Unnamed: 0,Attrition,EnvironmentSatisfaction,Employee_cnt
0,Yes,1,10
1,Yes,2,4
2,Yes,3,5
3,Yes,4,6


#### Employees with low EnvironmentSatisfaction (level 1) account for the highest attrition (10 employees), suggesting that dissatisfaction with the work environment is a significant factor in high-paying employees leaving the company.

In [51]:
query='''select Attrition,StockOptionLevel ,count(*) AS Employee_cnt FROM employee
        where MonthlyIncome>9999 and Attrition="Yes"
        Group BY attrition, StockOptionLevel
'''

#### The query counts the number of employees earning more than $9,999 per month who left the company ("Attrition = Yes"), grouped by their StockOptionLevel.

In [52]:
result=pd.read_sql_query(query,conn)
result

Unnamed: 0,Attrition,StockOptionLevel,Employee_cnt
0,Yes,0,14
1,Yes,1,9
2,Yes,2,1
3,Yes,3,1


#### Employees with minimal stock options (StockOptionLevel 0 & 1) have the highest attrition (23 employees), indicating that a lack of stock options may contribute significantly to high-paying employees leaving the company.

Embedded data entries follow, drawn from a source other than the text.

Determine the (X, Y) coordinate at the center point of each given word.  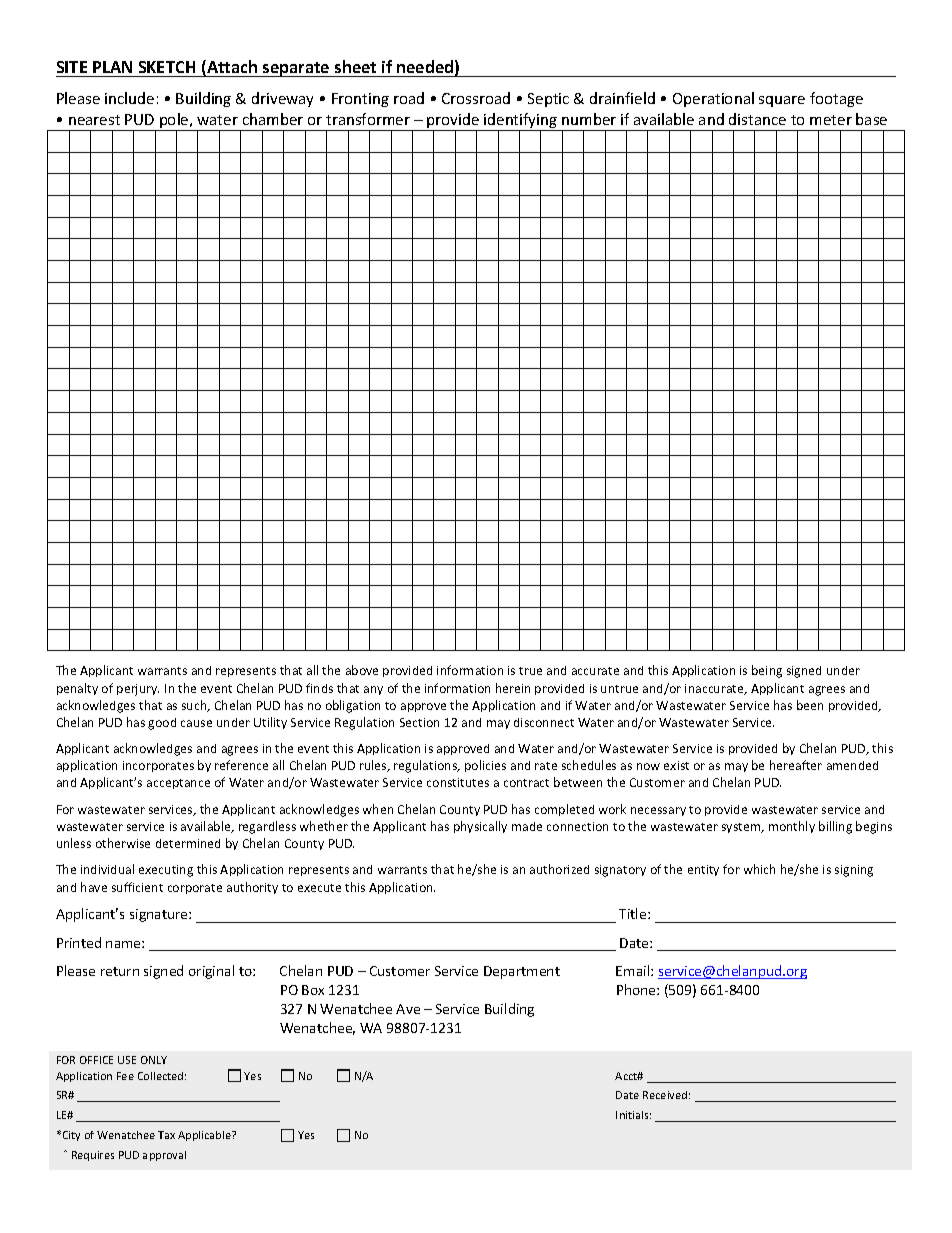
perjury (138, 690)
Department (522, 972)
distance (757, 119)
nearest (94, 120)
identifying (521, 122)
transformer (368, 119)
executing (166, 871)
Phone (637, 989)
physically (480, 827)
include (129, 98)
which (759, 869)
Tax (166, 1135)
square (782, 101)
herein (513, 688)
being (767, 671)
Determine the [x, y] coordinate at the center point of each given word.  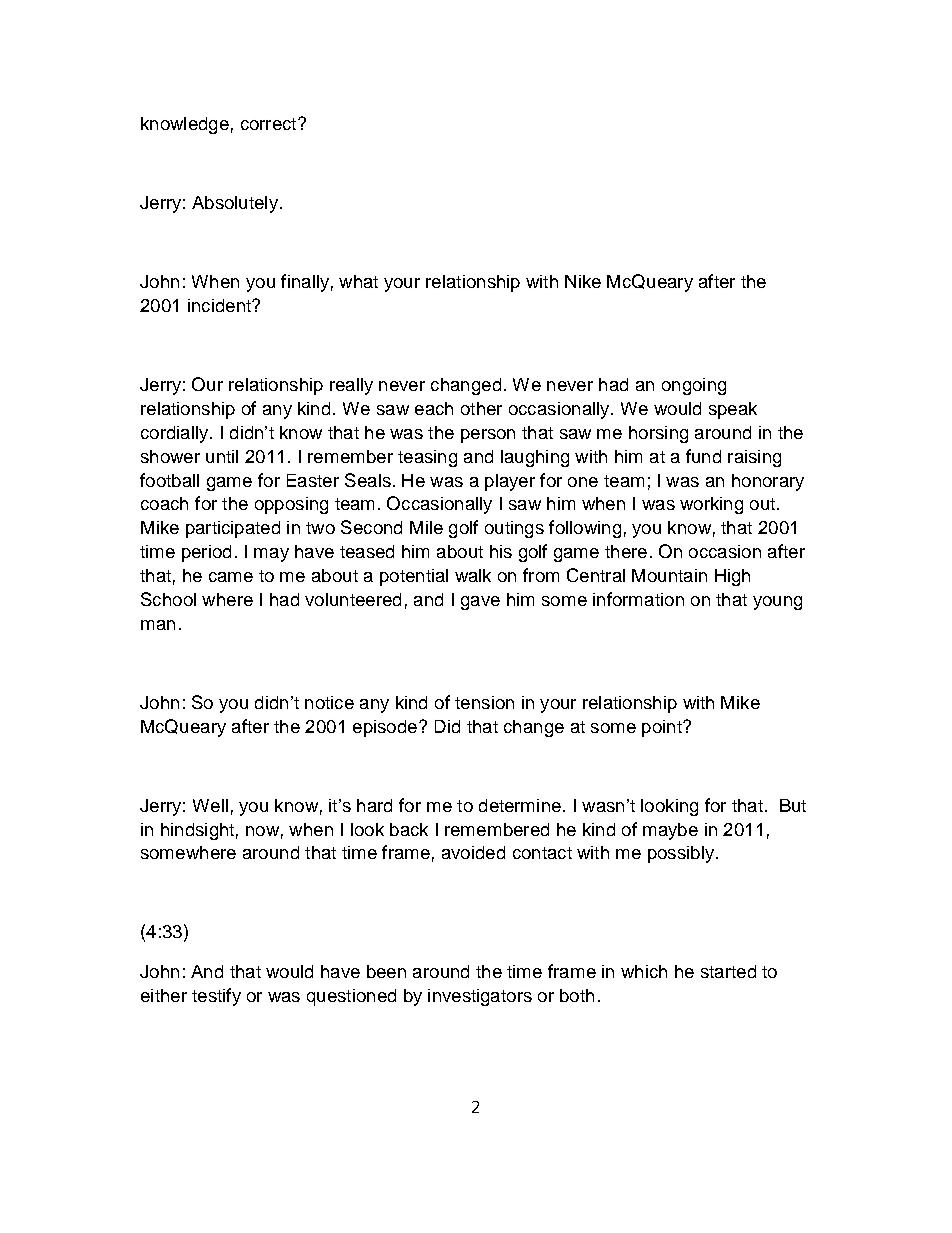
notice [329, 702]
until [222, 456]
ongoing [694, 386]
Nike [583, 281]
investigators [480, 997]
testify [216, 997]
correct [270, 124]
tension [484, 702]
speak [733, 410]
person [488, 436]
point [663, 728]
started [728, 971]
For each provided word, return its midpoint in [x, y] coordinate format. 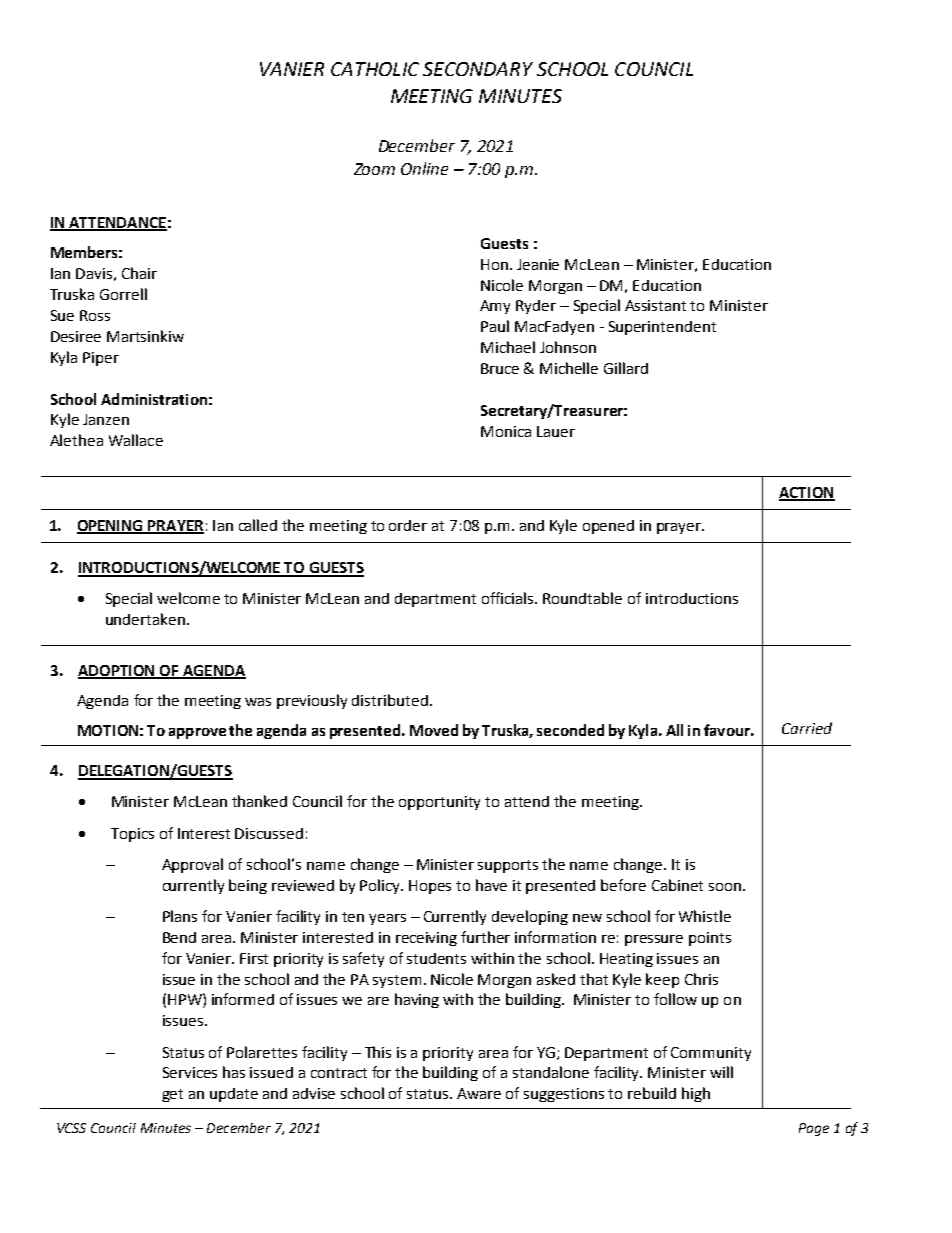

#### Which factors drive employees who work at company less than 5 years to leave?

In [56]:
df['OverTime'].unique()

array(['Yes', 'No'], dtype=object)

In [75]:
query= '''SELECT  
    (CASE 
        WHEN YearsAtCompany < 5 THEN 'Less than 5 years'
        WHEN YearsAtCompany BETWEEN 6 AND 10 THEN '6-10 years'
        WHEN YearsAtCompany BETWEEN 11 AND 20 THEN '11-20 years'
        ELSE 'Over 20 years'
    END) AS tenure_years,
    COUNT(*) AS num,
    count(CASE WHEN JobSatisfaction<=2 THEN 1 ELSE NULL END) AS Low_JobSatisfaction_Count,
    count(CASE WHEN JobInvolvement<=2 THEN 1 ELSE NULL END) AS Low_JobInvolvement_Count,
    count(CASE WHEN EnvironmentSatisfaction<=2 THEN 1 ELSE NULL END) AS Low_EnvironmentSatisfaction_Count
FROM 
    employee
WHERE
    Attrition="Yes"
GROUP BY 
    Attrition, tenure_years
'''

result=pd.read_sql_query(query,conn)
result

Unnamed: 0,tenure_years,num,Low_JobSatisfaction_Count,Low_JobInvolvement_Count,Low_EnvironmentSatisfaction_Count
0,11-20 years,12,5,8,6
1,6-10 years,55,22,17,25
2,Less than 5 years,141,66,65,73
3,Over 20 years,29,19,9,11


#### For employees with Less than 5 years tenure, the key factors driving attrition seem to be:

#### Low Job Satisfaction (66 employees)
#### Low Environment Satisfaction (73 employees)
#### Low Job Involvement (65 employees)
#### These factors have the highest counts, suggesting that dissatisfaction with the job environment, lack of engagement, and overall job dissatisfaction are strong drivers for high turnover in employees with shorter tenures at the company.